If you first take one step of $\mathbf{v_2}=(6,-5)$, then backtrack along $\mathbf{v_1}=(1,-2)$ $k$ times to reach the point $(2,3)$, find $k$.

Solve for integers $a,b$ such that $a\mathbf{v_1}+b\mathbf{v_2}=(2,3)$ where $\mathbf{v_1}=(1,-2)$ and $\mathbf{v_2}=(6,-5)$.

Determine all integer solutions $(a,b)$ such that $a\mathbf{v_1}+b\mathbf{v_2}=(6,-5)$ with $\mathbf{v_1}=(1,-2)$ and $\mathbf{v_2}=(6,-5)$.

Can the point $(1,1)$ be reached by integer combinations of $\mathbf{v_1}=(1,-2)$ and $\mathbf{v_2}=(6,-5)$? Justify your answer.

List all points that can be reached in exactly 3 forward moves (only positive multiples) using $\mathbf{v_1}=(1,-2)$ and $\mathbf{v_2}=(6,-5)$ from the origin.

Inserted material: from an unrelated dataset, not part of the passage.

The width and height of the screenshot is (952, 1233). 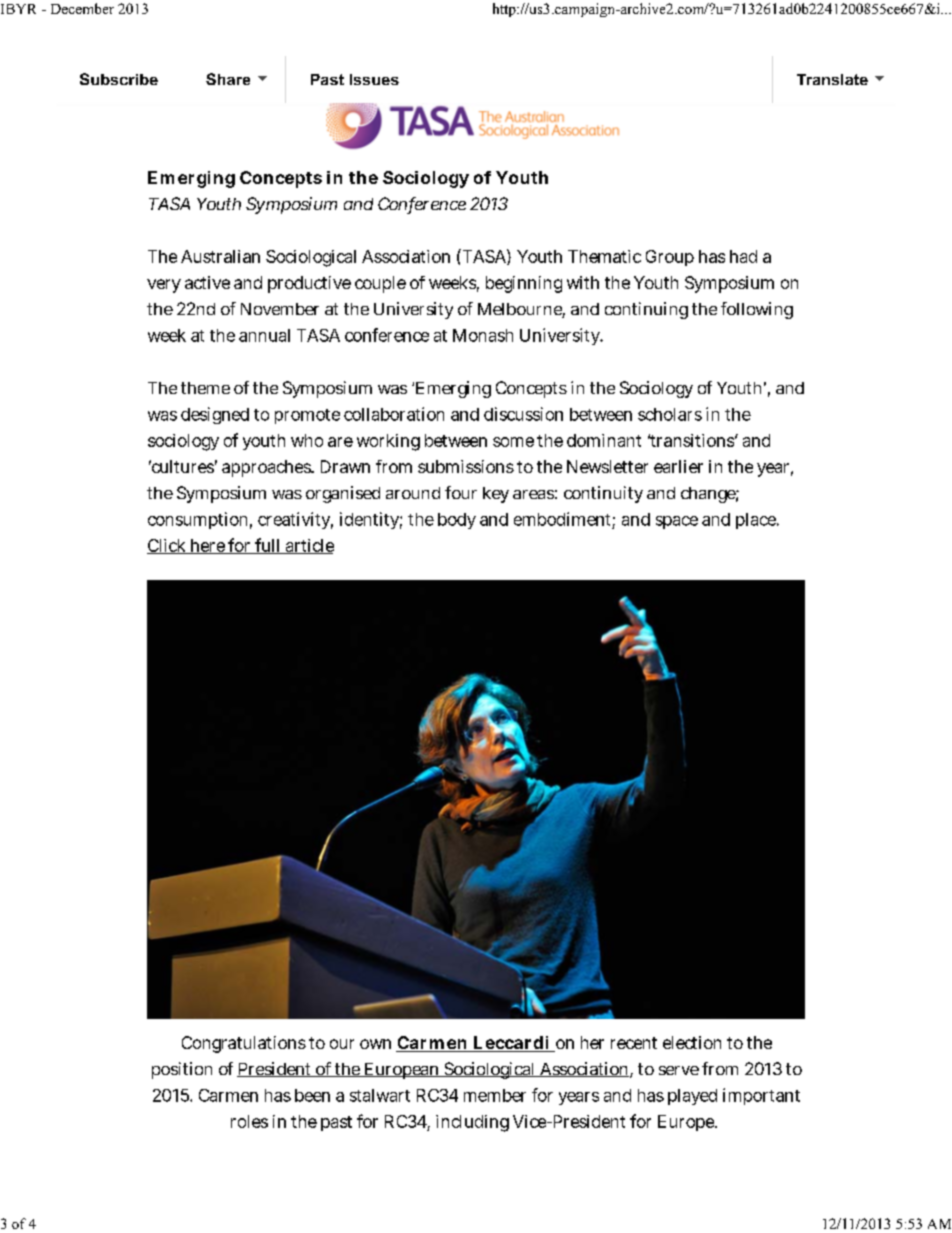 What do you see at coordinates (832, 79) in the screenshot?
I see `Translate` at bounding box center [832, 79].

What is the minimum number of moves (allowing forward or backward steps) needed to reach $(2,3)$ from the origin? Provide the sequence of moves.

Is the point $(3,0)$ reachable using forward or backward moves of $\mathbf{v_1}=(1,-2)$ and $\mathbf{v_2}=(6,-5)$? If yes, find one integer combination; if not, explain why.

Find a sequence of moves using exactly 4 forward steps of $\mathbf{v_1}$ or $\mathbf{v_2}$ to reach $(2,3)$, or explain why it is impossible.

Determine whether it is possible to reach $(2,3)$ using exactly 5 moves (forward or backward) along $\mathbf{v_1}$ or $\mathbf{v_2}$. If yes, give the counts of each move.

Explain why $\mathbf{v_1}=(1,-2)$ and $\mathbf{v_2}=(6,-5)$ form a basis for $\mathbb{R}^2$ by computing the determinant of the matrix with columns $\mathbf{v_1},\mathbf{v_2}$.